任务 A -
所给原文中的爬虫代码导入了哪个模块来操作 MySQL 数据库？

Python爬虫-爬取xixizhan.com站点的所有电影列表并写入文件和数据库mysql

项目代码地址: ===欢迎fork 、star ===

https://github.com/kangvcar/pyproject/blob/master/Spiders/Spider_xixizhan.py

#!/usr/bin/env python
# -*- coding: utf-8 -*-
# @Date    : 2017-10-14 00:11:29
# @Author  : kangvcar (kangvcar@126.com)
# @Link    : http://www.github.com/kangvcar/
# @Version : $Id$

import re
import urllib2
from bs4 import BeautifulSoup
import MySQLdb
import time

class xixiItem(object):
	''' 定义xixiItem类'''
	mtype = None
	mtitle = None
	mauthor = None
	mtime = None
	downloadlink = None

class getMovieInfo(object):
	''' 爬虫 www.xixizhan.com '''
	def __init__(self, url):
		self.url = url
		self.filename = self.getFileName(self.url)
		print u'获取文件名成功.' + time.strftime('%Y-%m-%d %H:%M:%S', time.localtime())
		self.urls = self.getUrls(self.url)

工作数据 -
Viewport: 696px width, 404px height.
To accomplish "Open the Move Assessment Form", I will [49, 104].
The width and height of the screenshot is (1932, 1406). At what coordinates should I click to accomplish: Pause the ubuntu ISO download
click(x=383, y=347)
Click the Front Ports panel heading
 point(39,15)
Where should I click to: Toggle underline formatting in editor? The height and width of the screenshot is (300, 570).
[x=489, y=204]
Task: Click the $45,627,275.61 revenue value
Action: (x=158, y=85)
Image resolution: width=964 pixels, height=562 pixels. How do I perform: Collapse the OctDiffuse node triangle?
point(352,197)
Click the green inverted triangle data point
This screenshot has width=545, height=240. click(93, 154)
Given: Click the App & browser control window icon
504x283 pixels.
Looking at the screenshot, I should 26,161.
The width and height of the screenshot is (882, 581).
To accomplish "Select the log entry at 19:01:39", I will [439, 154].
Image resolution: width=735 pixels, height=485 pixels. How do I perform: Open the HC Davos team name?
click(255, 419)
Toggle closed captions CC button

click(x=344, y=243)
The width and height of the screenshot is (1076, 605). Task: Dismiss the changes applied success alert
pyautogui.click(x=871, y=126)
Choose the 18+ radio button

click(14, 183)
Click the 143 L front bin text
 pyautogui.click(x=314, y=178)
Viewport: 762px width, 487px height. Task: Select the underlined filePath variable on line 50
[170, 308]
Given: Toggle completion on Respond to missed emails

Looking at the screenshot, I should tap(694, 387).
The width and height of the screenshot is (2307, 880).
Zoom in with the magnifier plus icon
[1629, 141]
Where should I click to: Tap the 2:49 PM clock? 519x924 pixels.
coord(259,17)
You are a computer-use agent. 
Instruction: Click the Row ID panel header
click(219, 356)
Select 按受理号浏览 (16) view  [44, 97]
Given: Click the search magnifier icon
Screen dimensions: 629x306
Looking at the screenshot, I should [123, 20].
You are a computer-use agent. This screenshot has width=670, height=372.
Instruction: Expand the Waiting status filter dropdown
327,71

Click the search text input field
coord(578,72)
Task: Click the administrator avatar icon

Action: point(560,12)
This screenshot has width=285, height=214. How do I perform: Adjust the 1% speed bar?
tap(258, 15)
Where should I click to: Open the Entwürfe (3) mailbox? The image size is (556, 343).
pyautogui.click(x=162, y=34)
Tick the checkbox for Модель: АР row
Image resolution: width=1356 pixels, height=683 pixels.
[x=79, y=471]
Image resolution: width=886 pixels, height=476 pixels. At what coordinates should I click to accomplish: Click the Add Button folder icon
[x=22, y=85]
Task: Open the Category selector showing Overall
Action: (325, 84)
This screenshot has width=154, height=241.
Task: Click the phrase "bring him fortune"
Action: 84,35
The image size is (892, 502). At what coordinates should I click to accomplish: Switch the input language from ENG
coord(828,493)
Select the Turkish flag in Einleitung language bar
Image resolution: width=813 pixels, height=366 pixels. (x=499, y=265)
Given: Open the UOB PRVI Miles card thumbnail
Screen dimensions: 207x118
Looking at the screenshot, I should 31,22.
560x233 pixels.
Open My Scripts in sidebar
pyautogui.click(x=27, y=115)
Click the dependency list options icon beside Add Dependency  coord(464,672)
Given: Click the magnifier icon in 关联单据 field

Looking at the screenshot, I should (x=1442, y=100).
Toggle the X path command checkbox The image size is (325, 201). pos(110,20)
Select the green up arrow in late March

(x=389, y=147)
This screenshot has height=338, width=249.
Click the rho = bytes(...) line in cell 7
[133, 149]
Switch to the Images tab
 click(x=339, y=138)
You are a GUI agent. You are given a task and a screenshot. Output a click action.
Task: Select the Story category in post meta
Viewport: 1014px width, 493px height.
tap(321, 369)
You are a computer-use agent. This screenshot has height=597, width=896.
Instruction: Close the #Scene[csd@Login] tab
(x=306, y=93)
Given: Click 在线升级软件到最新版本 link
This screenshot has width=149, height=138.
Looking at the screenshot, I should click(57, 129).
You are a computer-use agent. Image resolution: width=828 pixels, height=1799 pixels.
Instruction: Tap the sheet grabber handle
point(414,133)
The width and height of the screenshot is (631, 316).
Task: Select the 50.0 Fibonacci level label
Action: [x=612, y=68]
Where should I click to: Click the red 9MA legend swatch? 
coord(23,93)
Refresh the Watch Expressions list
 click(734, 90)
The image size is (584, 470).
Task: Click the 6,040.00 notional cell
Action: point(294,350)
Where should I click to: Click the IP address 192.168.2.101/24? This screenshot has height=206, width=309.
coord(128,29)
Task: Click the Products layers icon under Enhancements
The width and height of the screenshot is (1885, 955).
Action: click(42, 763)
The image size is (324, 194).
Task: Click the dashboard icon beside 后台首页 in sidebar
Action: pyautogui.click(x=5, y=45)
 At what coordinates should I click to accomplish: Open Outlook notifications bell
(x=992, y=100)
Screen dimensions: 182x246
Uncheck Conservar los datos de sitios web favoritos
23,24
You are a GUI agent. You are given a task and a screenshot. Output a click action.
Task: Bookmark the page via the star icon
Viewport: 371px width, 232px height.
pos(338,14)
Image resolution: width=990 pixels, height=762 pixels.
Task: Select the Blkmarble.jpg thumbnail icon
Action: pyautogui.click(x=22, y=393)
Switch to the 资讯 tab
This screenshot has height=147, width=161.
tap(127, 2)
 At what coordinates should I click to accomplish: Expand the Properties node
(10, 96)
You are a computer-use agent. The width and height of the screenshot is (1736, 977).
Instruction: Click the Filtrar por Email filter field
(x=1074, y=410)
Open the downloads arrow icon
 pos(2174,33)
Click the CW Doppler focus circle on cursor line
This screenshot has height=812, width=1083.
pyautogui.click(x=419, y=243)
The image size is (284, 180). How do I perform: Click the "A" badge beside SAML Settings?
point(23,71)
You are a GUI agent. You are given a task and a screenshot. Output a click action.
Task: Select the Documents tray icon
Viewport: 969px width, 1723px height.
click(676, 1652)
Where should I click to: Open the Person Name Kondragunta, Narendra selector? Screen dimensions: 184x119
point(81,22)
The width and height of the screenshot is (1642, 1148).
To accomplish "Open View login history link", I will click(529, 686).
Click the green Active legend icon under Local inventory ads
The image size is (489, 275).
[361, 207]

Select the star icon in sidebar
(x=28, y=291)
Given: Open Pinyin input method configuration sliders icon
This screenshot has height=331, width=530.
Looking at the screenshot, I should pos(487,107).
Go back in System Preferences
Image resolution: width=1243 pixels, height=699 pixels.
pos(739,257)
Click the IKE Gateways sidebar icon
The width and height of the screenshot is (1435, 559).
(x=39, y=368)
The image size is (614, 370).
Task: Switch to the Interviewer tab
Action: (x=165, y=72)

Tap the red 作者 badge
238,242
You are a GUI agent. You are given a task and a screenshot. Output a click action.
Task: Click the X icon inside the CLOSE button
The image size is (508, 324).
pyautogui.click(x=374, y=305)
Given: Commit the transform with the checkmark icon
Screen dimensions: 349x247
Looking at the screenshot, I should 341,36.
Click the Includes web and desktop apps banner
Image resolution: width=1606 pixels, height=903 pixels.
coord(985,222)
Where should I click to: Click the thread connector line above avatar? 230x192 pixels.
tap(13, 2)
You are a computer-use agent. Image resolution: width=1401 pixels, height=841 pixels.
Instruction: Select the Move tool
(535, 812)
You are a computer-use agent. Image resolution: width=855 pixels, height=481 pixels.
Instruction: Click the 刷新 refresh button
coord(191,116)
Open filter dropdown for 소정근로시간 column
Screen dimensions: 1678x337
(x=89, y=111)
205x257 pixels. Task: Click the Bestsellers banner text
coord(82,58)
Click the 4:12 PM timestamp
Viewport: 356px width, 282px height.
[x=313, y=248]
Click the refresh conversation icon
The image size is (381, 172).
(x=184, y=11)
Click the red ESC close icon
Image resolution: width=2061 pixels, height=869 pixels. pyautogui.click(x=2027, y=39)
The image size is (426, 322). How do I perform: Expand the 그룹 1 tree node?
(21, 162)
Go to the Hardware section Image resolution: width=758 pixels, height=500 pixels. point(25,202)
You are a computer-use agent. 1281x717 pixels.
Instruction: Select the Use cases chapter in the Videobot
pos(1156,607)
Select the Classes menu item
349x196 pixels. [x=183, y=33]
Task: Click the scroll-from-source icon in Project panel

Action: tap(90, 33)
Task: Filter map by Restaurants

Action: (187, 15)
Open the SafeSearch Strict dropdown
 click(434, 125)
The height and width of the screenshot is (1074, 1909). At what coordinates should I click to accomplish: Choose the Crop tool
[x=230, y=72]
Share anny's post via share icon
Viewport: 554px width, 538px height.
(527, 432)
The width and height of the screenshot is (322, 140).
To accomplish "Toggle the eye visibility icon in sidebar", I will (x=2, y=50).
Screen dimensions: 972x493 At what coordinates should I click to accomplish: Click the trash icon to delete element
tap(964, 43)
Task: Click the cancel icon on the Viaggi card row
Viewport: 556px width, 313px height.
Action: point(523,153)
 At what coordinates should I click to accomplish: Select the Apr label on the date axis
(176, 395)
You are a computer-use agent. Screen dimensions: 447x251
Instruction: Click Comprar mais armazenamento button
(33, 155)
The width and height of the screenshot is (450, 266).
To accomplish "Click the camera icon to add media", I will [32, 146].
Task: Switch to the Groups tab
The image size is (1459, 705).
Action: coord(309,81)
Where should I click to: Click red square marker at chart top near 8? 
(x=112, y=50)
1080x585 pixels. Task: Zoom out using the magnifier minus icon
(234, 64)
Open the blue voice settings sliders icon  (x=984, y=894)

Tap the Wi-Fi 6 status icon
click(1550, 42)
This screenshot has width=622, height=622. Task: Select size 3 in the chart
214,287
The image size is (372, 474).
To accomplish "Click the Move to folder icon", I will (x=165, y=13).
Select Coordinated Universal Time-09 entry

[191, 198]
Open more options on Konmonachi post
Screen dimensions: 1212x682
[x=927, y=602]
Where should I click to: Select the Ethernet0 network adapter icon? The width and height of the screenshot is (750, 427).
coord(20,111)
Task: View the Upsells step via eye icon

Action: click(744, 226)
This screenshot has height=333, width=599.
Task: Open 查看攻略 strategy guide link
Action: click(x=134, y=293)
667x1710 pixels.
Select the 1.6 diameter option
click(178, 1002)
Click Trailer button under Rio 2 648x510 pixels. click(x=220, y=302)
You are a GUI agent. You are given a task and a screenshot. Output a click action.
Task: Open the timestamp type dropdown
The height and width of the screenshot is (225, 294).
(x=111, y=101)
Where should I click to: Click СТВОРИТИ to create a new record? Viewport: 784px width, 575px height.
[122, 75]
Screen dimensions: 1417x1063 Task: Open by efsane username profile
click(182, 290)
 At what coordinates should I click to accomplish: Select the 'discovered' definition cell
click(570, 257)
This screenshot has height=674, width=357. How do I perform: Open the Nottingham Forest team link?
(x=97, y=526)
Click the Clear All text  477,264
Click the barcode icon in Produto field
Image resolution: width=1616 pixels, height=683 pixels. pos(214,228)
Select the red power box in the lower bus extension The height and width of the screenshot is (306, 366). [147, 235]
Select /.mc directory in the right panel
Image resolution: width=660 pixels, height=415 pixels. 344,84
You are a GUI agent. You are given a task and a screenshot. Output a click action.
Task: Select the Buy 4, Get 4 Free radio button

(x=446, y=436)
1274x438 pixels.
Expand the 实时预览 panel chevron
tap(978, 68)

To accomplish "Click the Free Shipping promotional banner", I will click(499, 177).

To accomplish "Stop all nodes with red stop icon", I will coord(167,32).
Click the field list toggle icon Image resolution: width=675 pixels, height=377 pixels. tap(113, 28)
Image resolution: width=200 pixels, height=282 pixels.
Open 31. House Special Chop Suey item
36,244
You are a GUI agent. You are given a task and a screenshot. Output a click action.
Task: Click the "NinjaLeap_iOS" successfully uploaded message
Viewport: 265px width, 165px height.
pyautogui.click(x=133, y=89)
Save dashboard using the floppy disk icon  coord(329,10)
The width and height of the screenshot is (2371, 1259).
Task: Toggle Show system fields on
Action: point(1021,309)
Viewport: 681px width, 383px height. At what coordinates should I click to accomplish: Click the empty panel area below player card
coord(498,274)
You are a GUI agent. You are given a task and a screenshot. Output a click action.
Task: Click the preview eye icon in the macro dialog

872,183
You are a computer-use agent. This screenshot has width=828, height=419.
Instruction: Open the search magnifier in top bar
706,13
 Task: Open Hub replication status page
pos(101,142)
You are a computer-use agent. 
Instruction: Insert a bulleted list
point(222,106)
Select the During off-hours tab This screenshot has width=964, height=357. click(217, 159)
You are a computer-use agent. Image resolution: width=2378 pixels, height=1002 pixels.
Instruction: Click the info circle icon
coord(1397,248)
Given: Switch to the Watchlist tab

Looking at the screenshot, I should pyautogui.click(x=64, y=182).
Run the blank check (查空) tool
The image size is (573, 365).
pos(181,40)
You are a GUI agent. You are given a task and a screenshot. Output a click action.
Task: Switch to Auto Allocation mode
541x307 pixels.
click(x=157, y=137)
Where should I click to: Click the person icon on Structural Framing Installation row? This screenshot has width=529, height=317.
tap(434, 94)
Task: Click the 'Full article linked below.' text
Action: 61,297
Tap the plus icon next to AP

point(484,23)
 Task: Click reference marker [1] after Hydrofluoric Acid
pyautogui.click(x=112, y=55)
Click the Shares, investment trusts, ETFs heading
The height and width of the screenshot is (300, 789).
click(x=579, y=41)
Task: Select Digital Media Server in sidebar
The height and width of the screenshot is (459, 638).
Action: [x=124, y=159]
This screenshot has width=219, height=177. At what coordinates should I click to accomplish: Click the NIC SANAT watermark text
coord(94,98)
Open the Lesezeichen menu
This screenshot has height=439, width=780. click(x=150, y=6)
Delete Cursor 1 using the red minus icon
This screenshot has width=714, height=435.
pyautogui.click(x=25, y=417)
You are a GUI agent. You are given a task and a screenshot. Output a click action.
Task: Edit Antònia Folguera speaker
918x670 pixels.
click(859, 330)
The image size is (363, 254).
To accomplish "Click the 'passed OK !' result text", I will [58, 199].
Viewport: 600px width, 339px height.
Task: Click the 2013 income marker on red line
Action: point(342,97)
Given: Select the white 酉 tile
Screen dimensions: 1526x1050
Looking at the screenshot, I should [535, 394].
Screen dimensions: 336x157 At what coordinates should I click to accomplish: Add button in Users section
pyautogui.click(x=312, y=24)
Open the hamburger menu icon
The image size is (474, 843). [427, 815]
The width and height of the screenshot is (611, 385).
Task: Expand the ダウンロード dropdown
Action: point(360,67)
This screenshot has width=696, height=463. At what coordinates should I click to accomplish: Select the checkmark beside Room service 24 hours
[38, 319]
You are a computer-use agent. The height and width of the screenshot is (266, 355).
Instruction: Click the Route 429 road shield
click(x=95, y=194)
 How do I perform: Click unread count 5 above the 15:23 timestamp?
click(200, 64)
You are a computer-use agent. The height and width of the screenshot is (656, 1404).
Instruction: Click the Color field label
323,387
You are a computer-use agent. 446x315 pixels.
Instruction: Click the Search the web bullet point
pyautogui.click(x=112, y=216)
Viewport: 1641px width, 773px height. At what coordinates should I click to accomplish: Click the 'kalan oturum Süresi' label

任务 B -
请在工作数据中，从含有“Task: Click the scroll-from-source”的那一行起，到含有“click(434, 125)”的那一行止（含首尾两行），把这些数据行排列为 JSON 字符串列表，每行对应一个字符串，空行不计。

正确输出 A -
MySQLdb

正确输出 B -
[
  "Task: Click the scroll-from-source icon in Project panel",
  "Action: tap(90, 33)",
  "Task: Filter map by Restaurants",
  "Action: (187, 15)",
  "Open the SafeSearch Strict dropdown",
  " click(434, 125)"
]